所述的液相-串联质谱联用检测方法包括以下步骤：首先利用液相系统将32种氨基酸色谱分离，其次利于串联质谱系统以内标定量法建立32种氨基酸的标准曲线，再确定32种氨基酸的线性范围及线性关系，最后考察32种氨基酸的选择性、提取回收率与基质效应、定量下限、日内日间精密度准确度、稳定性、稀释效应及残留效应等方法学验证项目。

所述的血浆靶向氨基酸代谢组学研究包括：采用主成分分析(principalcomponent analysis，PCA)模型、正交偏最小二乘-判别分析(orthogonal partial leastsquares-discriminant analysis，OPLS-DA)模型对结直肠癌患者、健康志愿者血浆进行多维统计分析。通过OPLS-DA模型中的变量投影重要性分析(variable importance for theprojection，VIP)找到14个VIP值大于1的差异性代谢物，分别为Trp、Sar、Glu、Ser、Met、Ala、Cys、Cyss、Tyr、Opr、Apa、Gln、Hia、Arg，其中VIP值大于1.5的差异性代谢物Trp、Sar、Glu可以作为潜在的诊断结直肠癌的生物标志物。

本发明的第一方面，提供了氨基酸联合因子在构建结直肠癌血液学诊断模型中的应用。

通过实验筛选，氨基酸联合因子优选为包括色氨酸(Trp)、肌氨酸(Sar)、谷氨酸(Glu)三个氨基酸因子。

本发明的第二方面，提供了Trp、Sar、Glu三个氨基酸因子在构建结直肠癌血液学诊断模型中的应用。

优选的，该诊断模型建立过程是基于Trp、Sar、Glu进行Logistics回归后得到的联合因子回归方程，该回归方程为，联合因子＝0.001×C_Trp+0.029×C_Sar－0.002×C_Glu－9.427，C_Trp、C_Sar、C_Glu的单位均为ng/mL。优选的，回归方程中联合因子的截断值为2.433，

由此，本发明的第三方面，提供了一种结直肠癌血液学氨基酸联合因子诊断模型，该诊断模型基于上述回归方程建立。
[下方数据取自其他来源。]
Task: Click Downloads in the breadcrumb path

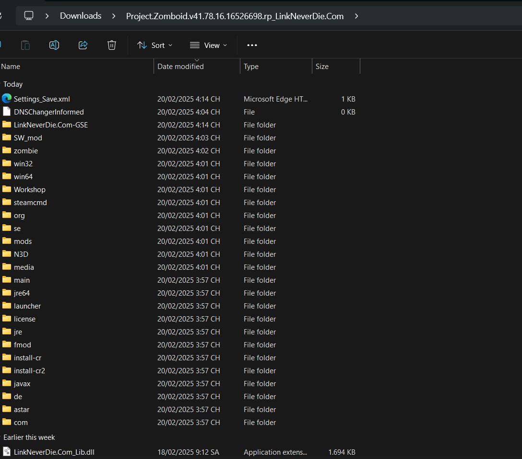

本发明的第四方面，提供了结直肠癌血液学氨基酸联合因子诊断模型在结直肠癌诊断中的应用，当检测结果小于截断值时，诊断为高度疑似结直肠癌患者，可结合其它常规检查手段进行结直肠癌的最终确诊。

本发明的第五方面，提供了一种采用结直肠癌血液学诊断模型进行结直肠癌诊断的血液学检测方法，其特征在于，包括以下步骤：

A、空腹抽取检测者外周静脉血3～4mL，离心分离后获取血浆；

B、采用液相-串联质谱联用检测方法检测血浆中的Trp、Sar、Glu的含量；

C、根据联合因子回归方程(联合因子＝0.001×C_Trp+0.029×C_Sar－0.002×C_Glu－9.427，C_Trp、C_Sar、C_Glu的单位为ng/mL)计算联合因子，并与截断值进行比较。
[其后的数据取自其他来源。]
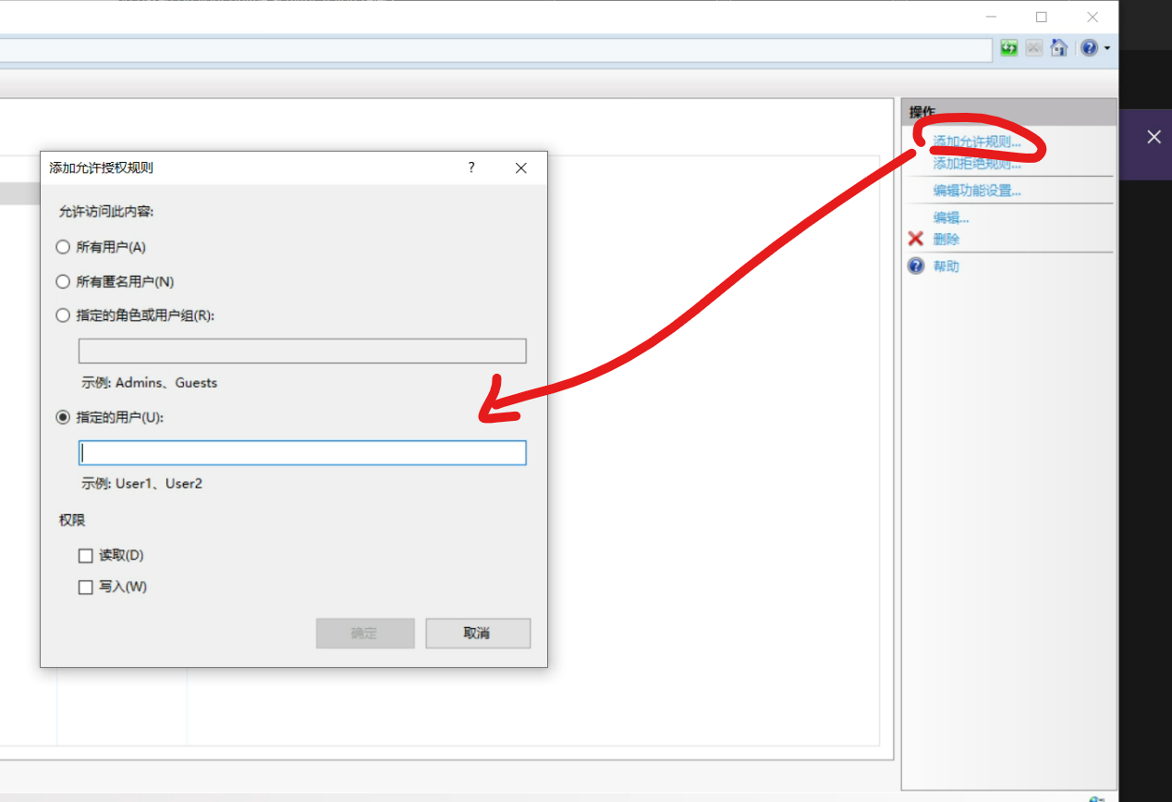Click the help icon in actions pane
This screenshot has height=802, width=1172.
click(x=916, y=266)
优选的，步骤B中，液相采用Agilent 1290超高效液相色谱仪系统：色谱柱为Agilent Zorbax SB-C₁₈柱(规格3.0mm×150mm，5μm)，柱温为50℃；流动相A相为含体积分数为0.02％七氟丁酸(HFBA)及体积分数为0.2％甲酸(FA)的水溶液，流动相B相为甲醇，流速为0.4mL/min。停止时间为10min，后运行时间为4min，自动进样器进样盘温度为4℃，进样体积为2μL，冲洗进针口，洗针进样，进样针吸取速度为0.2mL/min，注射速度为0.2mL/min；

流动相洗脱程序如下：

优选的，步骤B中，串联质谱采用Agilent 6460三重四极杆串联质谱仪系统：采集模式为MS_E，离子化模式为电喷雾电离正离子模式(ESI⁺)，监测模式为多反应监测(MRM)；毛细管电压为5000V，驻留时间为40，碰撞气为高纯N₂，压力0.1MPa；雾化气和干燥气均为N₂，雾化气压力为50psi，干燥气温度为325℃，干燥气流速为10L/min，鞘气温度为350℃，鞘气流速为12L/min。
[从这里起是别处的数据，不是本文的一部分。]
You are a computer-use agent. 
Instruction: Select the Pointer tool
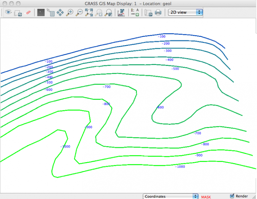click(41, 13)
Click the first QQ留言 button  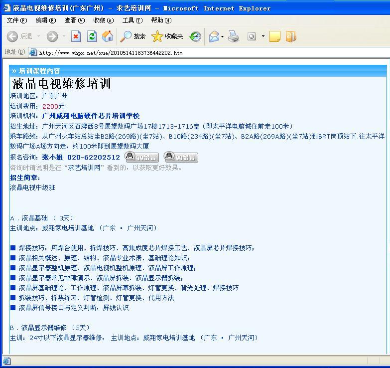pos(142,157)
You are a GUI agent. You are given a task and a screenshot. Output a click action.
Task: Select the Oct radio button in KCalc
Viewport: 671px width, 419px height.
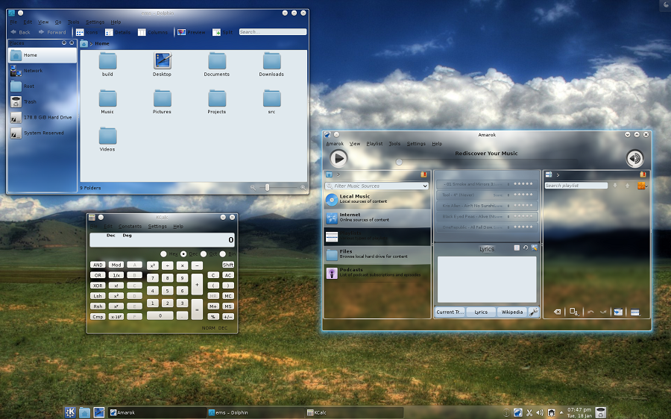(x=203, y=254)
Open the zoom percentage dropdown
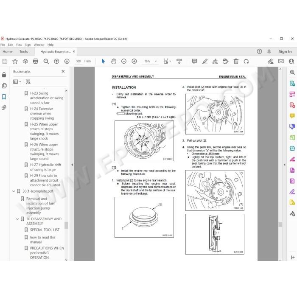297x297 pixels. 156,61
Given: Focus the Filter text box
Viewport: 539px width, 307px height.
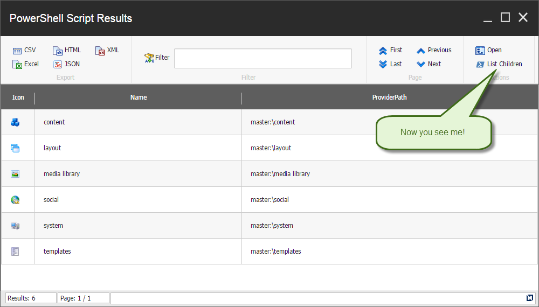Looking at the screenshot, I should point(262,58).
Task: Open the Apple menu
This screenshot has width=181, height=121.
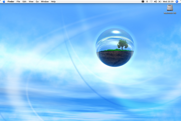Action: pos(4,2)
优选的，步骤B中，Trp的内标氨基酸为Phe-d5，Sar、Glu的内标氨基酸均为Met-d3。

本发明的第六方面，提供了Trp、Sar、Glu三个氨基酸因子联用在制备结直肠癌血液学检测试剂盒中的应用，所述的试剂盒包含采用液相-串联质谱联用检测方法检测人血浆氨基酸含量的试剂。

本发明的有益保障及效果：

本发明提供了一种氨基酸联合因子在构建结直肠癌血液学诊断模型中的应用，具有如下技术效果：

1、该诊断模型采用液相-串联质谱联用检测方法同时检测人血浆32种氨基酸含量，检测氨基酸数量多、针对性强，方法学验证项目能够满足生物样本分析要求，且血浆前处理过程简单，分析时间短，适用于临床样本的高通量分析检验。2、该诊断模型使用的人血浆样本较结直肠组织样本容易取样获得，较尿液、粪便样本容易被待测人群心理接受，避免患者进行影像学检查时的射线损伤、结直肠镜检查时的侵入损伤，患者依从性好，特别适用于进行结直肠癌大规模的人群筛查。3、该诊断模型基于血浆三种氨基酸含量进行构建，模型简单、计算方便、判断容易，且模型对结直肠癌诊断的准确度高、灵敏度高、特异性强，各项诊断评价指标均优于临床常用的CEA诊断。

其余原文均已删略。